ODE

sábado, 17 de junho de 2023

Zé Miranda, o Carro e o Craúna

Na década de 1980, o Fórum de Princesa funcionava onde está hoje o Ministério Público. Naquele tempo, Princesa era povoada de muitas pessoas portadoras de deficiência mental que, perambulando pelas ruas sem amparo governamental viviam, os “doidos”, a conversarem besteiras e a serem chateados pelos meninos e pelos jovens. O ponto predileto de alguns desses malucos era a esquina da loja de Waldemar Abrantes, portanto, defronte ao Fórum. Um dos contumazes dementes que ali faziam ponto era um “galegão” chamado “Zé Miranda”. Era alto e falava mais alto ainda com ares de gozação e desafio e, às vezes, se fazia violento.
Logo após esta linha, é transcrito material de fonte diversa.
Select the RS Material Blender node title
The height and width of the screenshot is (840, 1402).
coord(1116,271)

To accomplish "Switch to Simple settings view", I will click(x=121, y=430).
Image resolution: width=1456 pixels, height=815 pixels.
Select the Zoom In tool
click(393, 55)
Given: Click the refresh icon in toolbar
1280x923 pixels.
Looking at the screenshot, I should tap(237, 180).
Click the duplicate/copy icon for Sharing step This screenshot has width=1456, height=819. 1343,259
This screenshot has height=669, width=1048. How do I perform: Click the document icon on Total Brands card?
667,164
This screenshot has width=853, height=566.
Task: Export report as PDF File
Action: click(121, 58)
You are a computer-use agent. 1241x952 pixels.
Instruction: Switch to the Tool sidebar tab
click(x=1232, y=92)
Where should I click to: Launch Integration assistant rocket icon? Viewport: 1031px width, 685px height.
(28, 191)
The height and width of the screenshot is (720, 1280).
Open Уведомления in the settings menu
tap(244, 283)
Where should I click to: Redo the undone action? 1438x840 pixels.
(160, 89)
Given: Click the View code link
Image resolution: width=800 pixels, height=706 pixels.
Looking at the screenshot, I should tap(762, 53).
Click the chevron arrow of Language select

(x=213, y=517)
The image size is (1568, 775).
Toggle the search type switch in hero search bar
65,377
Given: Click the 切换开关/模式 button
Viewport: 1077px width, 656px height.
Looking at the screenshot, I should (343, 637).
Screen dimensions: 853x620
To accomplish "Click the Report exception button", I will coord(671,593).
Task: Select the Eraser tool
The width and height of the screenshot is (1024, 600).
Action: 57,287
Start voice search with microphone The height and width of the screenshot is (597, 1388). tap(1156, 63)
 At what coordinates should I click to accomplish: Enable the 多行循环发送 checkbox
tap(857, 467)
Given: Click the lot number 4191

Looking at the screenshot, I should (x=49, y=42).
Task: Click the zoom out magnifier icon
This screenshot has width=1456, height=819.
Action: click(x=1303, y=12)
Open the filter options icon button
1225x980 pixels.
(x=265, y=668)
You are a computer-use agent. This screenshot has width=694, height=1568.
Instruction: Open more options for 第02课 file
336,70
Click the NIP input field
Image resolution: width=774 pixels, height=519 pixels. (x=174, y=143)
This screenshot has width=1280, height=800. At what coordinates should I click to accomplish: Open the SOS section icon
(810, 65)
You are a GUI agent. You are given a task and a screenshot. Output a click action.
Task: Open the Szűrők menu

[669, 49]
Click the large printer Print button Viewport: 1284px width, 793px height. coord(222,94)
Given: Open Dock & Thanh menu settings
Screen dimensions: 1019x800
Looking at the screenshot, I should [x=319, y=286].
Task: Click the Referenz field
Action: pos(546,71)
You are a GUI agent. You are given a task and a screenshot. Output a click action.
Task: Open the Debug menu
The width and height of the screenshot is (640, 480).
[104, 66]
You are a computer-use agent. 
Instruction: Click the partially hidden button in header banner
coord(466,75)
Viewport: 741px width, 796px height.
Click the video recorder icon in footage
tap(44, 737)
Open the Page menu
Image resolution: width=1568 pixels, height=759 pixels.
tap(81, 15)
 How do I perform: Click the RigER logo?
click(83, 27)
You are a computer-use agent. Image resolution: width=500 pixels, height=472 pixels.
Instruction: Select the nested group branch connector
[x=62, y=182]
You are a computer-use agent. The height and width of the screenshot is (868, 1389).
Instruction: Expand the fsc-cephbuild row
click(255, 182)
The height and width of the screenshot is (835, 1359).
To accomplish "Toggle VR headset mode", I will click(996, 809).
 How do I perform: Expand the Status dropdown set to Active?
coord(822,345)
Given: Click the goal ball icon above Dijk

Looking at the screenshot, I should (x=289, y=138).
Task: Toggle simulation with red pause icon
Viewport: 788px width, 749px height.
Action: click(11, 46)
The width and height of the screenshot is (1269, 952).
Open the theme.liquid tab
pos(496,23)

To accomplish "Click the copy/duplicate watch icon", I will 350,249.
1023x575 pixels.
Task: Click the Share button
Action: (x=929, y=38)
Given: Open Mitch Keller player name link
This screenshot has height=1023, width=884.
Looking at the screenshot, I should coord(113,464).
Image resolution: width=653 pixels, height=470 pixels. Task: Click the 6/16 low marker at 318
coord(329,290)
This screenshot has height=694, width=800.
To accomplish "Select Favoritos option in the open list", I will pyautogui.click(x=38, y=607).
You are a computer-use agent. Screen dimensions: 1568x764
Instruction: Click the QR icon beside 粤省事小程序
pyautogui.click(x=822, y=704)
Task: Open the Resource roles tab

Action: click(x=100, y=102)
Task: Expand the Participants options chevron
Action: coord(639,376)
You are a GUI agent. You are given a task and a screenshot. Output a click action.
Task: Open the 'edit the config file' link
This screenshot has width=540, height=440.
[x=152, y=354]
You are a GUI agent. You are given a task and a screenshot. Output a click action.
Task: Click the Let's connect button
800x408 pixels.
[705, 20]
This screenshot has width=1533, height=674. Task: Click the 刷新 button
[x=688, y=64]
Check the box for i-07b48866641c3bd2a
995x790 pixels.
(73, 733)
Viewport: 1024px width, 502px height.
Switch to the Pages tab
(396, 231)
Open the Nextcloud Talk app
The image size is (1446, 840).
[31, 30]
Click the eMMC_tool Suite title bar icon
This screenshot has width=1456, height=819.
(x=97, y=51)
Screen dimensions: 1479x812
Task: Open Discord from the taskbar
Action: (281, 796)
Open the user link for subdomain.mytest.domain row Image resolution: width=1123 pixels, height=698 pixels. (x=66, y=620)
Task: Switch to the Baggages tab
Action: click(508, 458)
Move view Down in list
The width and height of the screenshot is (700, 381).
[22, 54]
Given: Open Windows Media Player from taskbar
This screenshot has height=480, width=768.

Recém-chegado a Princesa, o novo juiz da Comarca, era um doutor de cor negra e de comportamento muito simples e desapegado a cerimônias. Vestia-se com simplicidade, andava a pés e dispensava seguranças. Certa tarde, ao chegar ao Fórum para mais um expediente, o juiz deparou-se com uma camioneta D-20 estacionada em frente ao Cartório de João Barros (vizinho ao Fórum), com o motorista ao volante e um homem alto, louro e mal vestido tentando empurrá-la. Parou um instante para observar a cena e, incontinenti, o sujeito que empurrava o carro gritou:

- Ei, craúna, me ajuda aqui! Vem cá “negão”, faz essa caridade!

O juiz olhou ao redor e, não vendo nenhum “negão” por perto, deduziu ser com ele que o homem falava. Entrou no Fórum e, na mesma hora, ligou para a polícia que não se demorou a chegar.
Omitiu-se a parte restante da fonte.